History of the Missouri Compromise, 1820—Benjamin Lundy and the “Genius of Universal Emancipation”—Insurrection at Charleston, S. C.—The result of agitation in Congress—British Influence and Interference—Abolition in the East and West Indies—Remarkable opinion of Sir Robert Peel—Letter from Lord Brougham on the Harper’s Ferry Insurrection.
Probably there has never been in the history of the United States, except at the present time, a more critical moment, arising from the violence of domestic excitement, than the agitation of the Missouri question from 1818 to 1821. On the 18th day of December, 1818, the Speaker of the House of Representatives of the United States presented before that body a memorial of the Legislature of the Territory of Missouri, praying that they might be admitted to form a Constitution and State government upon “an equal footing with the original States.” Here originated the difficulty. Slavery existed in the Territory proposed to be erected into an independent State. The proposition was therefore to admit Missouri as a slave State, which involved three very essential and important features. These were:—
1. The recognition of slavery therein as a State institution by the national sovereignty.
2. The guarantee of protection to the ownership of her slave property by the laws of the United States, as in the original States under the Constitution.
3. That the right of representation in the National Legislature should be apportioned on her slave population, as in the original States. This was a recognition of slavery, which at once aroused the interest of the people in every section of the Union.
The petition was received, read and reported upon, and in February, 1819, Mr. Tallmadge, of New York, proposed an amendment “prohibiting slavery except for the punishment of crimes, and that all children born in the said State after the admission thereof into the Union, shall be free at the age of twenty-five years.”
This passed the House, but was lost in the Senate. The excitement, not only in Congress, but throughout the Union, soon became intense, and for eighteen months the country was agitated from one extreme to the other. In many of the Northern States meetings were called, resolutions were passed instructing members how to vote, prayers ascended from the churches, and the pulpit began to be the medium of the incendiary diatribes for which it has since become so famous.
In both branches of Congress amendments were passed and rejected without number, while the arguments on both sides brought out the strongest views of the respective champions.
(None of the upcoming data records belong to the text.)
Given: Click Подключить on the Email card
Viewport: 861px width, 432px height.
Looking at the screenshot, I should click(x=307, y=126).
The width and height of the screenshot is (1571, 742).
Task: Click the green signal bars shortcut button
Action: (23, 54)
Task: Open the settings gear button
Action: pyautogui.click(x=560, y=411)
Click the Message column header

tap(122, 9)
On one hand it was maintained that the compromise of the federal constitution regarding slavery respected only its existing limits at the time; that it was remote from the views of the framers of the Constitution to have the domain of slavery extended on that basis; that the fundamental principles of the American Revolution and of the government and institutions erected upon it were hostile to slavery; that the compromise of the Constitution was simply a toleration of things that were, and not a basis of things that were to be; that these securities of slavery, as it existed, would be forfeited by an extension of the system; that the honor of the republic before the world, and its moral influence with mankind in favor of freedom, were identified with the advocacy of principles of universal emancipation; that the act of 1787, which established the Territorial government north and west of the river Ohio, prohibiting slavery forever therefrom, was a public recognition and avowal of the principles and designs of the people of the United States in regard to new States and Territories north and west; and that the proposal to establish slavery in Missouri was a violation of all these great and fundamental principles.
On the other hand, it was urged that slavery was incorporated in the system of society as established in Louisiana, which comprehended the Territory of Missouri, when purchased from France in 1803; that the faith of the United States was pledged by treaty to all the inhabitants of that wide domain to maintain their rights and privileges on the same footing with the people of the rest of the country; and consequently, that slavery, being a part of their state of society, it would be a violation of engagements to abolish it without their consent. Nor could the government, as they maintained, prescribe the abolition of slavery to any part of said Territory as a condition of being erected into a State, if they were otherwise entitled to it. It might as well, as they said, be required of them to abolish any other municipal regulation, or to annihilate any other attribute of sovereignty. If the government had made an ill-advised treaty in the purchase of Louisiana, they maintained it would be manifest injustice to make its citizens suffer on that account. They claimed that they were received as a slaveholding community on the same footing with the slave States, and that the existence or non-existence of slavery could not be made a question when they presented themselves at the door of the Capitol of the republic for a State charter.